Do you have some decent savings which you intend to invest?
Did you just receive payment for a contract executed and you’re looking to invest the money?
Then, hear this:
There are a number of investment options out there, but you’ve got to know all the features as well as the merits and demerits of each of these options in order to take sound investment decisions.
A lot of people jump at investments with high return on investment without considering the associated risk and most of them end up having their fingers burnt.
Therefore, before you make that investment decision, please read this article carefully and consult your investment adviser (if you have one) for more insights.
As a Nigerian young person desirous of investing in the future, there are some viable investment options open to you. We are going to examine a few of them which we believe will suit your taste and circumstance.
The first passive investment option presented to anyone with some decent savings or windfalls or any other sizeable amount disposable income is fixed deposit. In fixed deposit, you put away some amount of money in the bank with an agreement not to call on such funds for a certain period of time, maybe 3 months, 6 months, 1 year etc.
Here, the bank trades with your money and pays you interest rates higher than the interest on normal savings account. Interest rates at the moment are anything between 5.2% and 6.8%, depending on the financial institution. However, you can negotiate for higher interest rates if you’re fixing larger sums.
Note that fixed deposit is a relatively low risk investment option with corresponding low rate of return. It is suitable for people who are saving for a future project with specific timelines. It is also suitable for parents saving for their children’s education as well as the elderly whose risk tolerance is very low.
Fixed deposit is by no means a get rich quick strategy neither is it a money doubling investment facility.
Federal Government Bonds and Treasury Bills
These are debt instruments issued by the Debt Management Office and Central Bank of Nigeria respectively to mobilize revenue for government projects or for deficit financing of government budgets. Here, the government regularly provides opportunity for the private sector as well as the ordinary Nigerians to lend to the government at fixed interest rates.

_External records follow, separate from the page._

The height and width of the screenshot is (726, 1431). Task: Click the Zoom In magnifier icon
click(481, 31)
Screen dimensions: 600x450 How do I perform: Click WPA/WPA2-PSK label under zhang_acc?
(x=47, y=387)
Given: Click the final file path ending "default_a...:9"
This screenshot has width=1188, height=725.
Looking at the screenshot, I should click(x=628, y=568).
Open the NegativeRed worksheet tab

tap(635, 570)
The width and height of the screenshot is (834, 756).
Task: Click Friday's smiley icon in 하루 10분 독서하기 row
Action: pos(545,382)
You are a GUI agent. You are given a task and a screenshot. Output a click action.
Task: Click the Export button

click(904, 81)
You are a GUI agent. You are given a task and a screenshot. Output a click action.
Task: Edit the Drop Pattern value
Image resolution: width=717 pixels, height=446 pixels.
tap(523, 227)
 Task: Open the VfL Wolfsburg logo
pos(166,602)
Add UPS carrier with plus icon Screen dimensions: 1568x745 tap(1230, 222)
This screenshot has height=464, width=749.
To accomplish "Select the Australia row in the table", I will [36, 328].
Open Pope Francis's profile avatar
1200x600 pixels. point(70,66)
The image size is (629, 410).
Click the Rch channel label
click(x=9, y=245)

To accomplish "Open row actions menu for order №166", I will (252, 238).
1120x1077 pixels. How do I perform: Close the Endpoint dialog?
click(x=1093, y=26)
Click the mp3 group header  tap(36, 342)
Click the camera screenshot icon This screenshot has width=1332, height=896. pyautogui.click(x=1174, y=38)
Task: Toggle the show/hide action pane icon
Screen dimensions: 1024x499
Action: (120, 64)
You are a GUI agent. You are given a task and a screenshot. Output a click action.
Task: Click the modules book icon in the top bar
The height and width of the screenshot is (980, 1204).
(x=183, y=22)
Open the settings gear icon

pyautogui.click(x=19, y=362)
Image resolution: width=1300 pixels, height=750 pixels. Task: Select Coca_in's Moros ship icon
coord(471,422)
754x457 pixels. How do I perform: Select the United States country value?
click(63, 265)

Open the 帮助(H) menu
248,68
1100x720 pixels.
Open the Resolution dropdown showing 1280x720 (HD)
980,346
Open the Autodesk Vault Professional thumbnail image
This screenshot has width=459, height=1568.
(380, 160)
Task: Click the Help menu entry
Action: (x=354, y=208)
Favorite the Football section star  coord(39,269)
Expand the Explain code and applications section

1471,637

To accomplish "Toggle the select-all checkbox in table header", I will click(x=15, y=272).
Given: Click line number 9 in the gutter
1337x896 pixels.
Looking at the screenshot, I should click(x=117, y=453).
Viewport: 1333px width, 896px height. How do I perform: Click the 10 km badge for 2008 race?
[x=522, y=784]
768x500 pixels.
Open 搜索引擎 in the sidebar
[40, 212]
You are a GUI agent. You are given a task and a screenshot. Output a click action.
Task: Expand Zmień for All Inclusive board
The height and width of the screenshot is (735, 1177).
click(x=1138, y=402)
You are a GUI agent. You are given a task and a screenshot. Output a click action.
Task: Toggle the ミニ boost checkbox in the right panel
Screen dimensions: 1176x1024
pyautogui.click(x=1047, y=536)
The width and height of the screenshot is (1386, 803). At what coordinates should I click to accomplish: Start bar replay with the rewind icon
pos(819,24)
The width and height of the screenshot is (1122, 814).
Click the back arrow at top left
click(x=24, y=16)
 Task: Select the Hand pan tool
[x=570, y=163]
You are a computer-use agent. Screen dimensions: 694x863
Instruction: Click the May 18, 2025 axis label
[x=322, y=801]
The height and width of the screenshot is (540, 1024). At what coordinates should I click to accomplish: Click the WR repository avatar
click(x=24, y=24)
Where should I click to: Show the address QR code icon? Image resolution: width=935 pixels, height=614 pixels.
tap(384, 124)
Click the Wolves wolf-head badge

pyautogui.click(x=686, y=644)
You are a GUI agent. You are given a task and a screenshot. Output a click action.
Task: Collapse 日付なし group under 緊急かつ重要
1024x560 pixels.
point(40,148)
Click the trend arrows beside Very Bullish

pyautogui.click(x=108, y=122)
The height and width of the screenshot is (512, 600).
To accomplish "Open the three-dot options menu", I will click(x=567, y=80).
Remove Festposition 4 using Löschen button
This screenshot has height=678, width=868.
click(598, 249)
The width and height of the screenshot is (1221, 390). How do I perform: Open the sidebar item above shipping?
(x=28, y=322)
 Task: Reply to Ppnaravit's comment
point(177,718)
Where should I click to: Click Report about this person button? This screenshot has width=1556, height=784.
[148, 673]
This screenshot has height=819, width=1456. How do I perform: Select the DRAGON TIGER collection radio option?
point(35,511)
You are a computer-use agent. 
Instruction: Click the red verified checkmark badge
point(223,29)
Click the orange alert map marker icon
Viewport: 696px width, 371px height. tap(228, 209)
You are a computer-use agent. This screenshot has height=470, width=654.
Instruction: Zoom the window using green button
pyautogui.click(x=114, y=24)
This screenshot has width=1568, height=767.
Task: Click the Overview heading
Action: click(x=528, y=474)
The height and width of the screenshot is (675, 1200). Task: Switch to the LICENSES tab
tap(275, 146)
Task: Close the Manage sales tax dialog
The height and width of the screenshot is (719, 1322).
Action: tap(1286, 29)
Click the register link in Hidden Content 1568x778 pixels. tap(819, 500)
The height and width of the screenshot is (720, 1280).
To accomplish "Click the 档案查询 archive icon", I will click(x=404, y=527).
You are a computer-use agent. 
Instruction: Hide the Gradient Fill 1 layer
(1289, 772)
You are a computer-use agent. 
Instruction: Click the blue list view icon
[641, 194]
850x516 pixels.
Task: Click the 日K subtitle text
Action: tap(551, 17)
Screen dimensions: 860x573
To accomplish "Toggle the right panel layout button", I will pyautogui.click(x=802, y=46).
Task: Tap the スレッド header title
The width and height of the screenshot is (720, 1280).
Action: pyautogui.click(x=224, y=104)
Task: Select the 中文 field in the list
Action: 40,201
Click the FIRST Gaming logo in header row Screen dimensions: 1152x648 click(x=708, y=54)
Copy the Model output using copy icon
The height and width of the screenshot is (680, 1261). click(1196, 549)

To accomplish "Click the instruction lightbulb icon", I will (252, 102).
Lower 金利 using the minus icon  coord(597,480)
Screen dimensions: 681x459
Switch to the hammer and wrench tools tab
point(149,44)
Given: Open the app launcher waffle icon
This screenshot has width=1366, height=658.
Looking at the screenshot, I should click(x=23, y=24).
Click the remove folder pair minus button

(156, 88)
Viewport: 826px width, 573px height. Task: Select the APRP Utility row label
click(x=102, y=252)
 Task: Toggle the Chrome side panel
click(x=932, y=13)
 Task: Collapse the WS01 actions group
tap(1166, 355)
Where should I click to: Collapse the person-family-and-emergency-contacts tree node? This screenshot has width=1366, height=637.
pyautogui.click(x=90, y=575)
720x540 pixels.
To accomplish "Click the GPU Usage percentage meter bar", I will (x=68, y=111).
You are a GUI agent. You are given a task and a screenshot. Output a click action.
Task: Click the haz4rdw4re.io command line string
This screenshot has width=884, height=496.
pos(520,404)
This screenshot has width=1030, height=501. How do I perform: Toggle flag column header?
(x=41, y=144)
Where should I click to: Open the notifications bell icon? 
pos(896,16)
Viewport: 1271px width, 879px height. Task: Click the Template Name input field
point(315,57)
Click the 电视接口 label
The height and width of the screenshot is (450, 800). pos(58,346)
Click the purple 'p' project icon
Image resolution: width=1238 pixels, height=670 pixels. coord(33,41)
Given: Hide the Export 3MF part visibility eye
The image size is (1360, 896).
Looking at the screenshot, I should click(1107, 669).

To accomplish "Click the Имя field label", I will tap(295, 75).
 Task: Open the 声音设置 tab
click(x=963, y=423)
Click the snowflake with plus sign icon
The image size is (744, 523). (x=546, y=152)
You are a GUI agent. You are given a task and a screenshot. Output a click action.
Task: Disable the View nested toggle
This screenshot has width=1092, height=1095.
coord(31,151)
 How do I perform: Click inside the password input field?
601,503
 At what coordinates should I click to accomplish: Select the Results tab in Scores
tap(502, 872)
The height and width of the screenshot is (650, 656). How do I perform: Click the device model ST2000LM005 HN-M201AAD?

Treasury bills are about the safest investment option in the entire domestic debt market. In fact, it is absolutely risk free as the government will always pay as at when due and at the agreed interest rates. Treasury bills are issued by the Central bank of Nigeria and have maturity periods of 91 days, 182 days, 364 days etc.
Hence, Treasury bills are ideal for short term investments. At the moment, the interest rates on 91-Day maturing treasury bills are around 9% which means that your N1 million invested in treasury bills will yield additional N90,000 at maturity.
FGN Bonds are rather longer term money market instruments that have maturity periods of 5 years, 10 years, 20 years etc. For individuals, investment in FGN bonds are done through the secondary market windows as the issuer, that is, the Debt Management Office (DMO) deals directly with Primary Dealer Market Makers (PDMM) like commercial banks in what’s known as the primary market auction.
In any case, as you consider investing in the future, what you need to make a decision whether to invest in the bond market or buy treasury bills is the fact that treasury bills are a low interest and absolutely risk free investment option. Also, it is suitable for short term investment programmes.
Therefore, if you have some money to invest short term and are totally averse to risk, then, you might want to go for treasury bills. However, if you’re willing to invest long term and are looking for a zero risk investment option, then, investing in federal government bonds is the ideal option for you.